Il covid ha provato molte persone sul piano psicologico…

Sì, abbiamo aperto uno sportello di supporto psicologico in viale Asiago a Bassano: il Centro per le Relazioni e le Famiglie. Questo perché i medici di medicina generale ci hanno segnalato l’ aquirsi di sintomi legati all’ansia, alla depressione, sia da parte di genitori quindi adulti ma anche di giovani e su questo ci stiamo ancora lavorando. E anche in questo caso, il lockdown ha giocato un ruolo fondamentale. Lo sportello a tutt’oggi offre un servizio di consulenza, in quel periodo a distanza, oggi su appuntamento per il cittadino che si trova in difficoltà a vivere questo tempo.

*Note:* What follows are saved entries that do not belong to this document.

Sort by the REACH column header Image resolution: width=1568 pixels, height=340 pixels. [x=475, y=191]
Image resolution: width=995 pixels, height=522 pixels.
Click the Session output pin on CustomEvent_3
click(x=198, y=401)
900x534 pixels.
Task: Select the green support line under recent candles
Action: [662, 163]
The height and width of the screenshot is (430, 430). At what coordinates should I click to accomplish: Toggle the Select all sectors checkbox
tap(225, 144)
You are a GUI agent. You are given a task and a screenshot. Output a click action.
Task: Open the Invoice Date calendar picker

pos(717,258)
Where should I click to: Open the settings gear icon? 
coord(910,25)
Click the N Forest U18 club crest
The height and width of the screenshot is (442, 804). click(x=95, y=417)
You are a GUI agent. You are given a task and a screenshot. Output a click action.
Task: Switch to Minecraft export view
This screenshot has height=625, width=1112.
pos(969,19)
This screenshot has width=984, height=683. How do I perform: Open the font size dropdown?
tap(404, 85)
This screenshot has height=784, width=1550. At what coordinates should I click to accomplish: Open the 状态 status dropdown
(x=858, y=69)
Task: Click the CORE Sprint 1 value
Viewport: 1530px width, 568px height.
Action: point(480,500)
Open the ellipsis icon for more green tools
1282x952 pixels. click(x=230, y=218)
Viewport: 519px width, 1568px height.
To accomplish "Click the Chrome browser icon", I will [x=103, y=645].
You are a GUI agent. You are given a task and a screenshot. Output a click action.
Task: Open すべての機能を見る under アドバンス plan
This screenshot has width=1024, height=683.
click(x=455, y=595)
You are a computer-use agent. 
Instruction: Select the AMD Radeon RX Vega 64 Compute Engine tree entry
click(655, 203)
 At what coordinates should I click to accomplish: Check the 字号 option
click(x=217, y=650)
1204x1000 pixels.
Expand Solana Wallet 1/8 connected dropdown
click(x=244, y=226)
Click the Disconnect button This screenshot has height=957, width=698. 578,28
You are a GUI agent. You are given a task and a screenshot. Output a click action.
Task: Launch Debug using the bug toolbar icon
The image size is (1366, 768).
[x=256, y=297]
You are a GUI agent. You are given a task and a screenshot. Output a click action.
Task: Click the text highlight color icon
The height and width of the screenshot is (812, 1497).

Per quanto riguarda il supporto economico, parliamo di soldi, quanto si è potuto stanziare?

Va fatto un distinguo perchè abbiamo distribuito stanziamenti regionali, comunali e ministeriali con progetti ben definiti: regionali ne hanno beneficiato 76 nuclei familiari per un totale 83.141 mila euro. Fondi straordinari del comune ne hanno beneficiato 569 nuclei per 170.418 euro.

Buoni spesa distribuiti con fondi del Ministero, altri fondi comunali e fondi privati (dati da varie associazioni), 1.330 nuclei familiari per un totale 502.660, parliamo sempre del 2020. L’anno precedente, nel 2019 la richiesta buoni spesa è stata di 56 nuclei familiari per un ammontare complessivo di 9.000 euro. In realtà in questo momento abbiamo tanta altre carne al fuoco… Ma ne parleremo presto.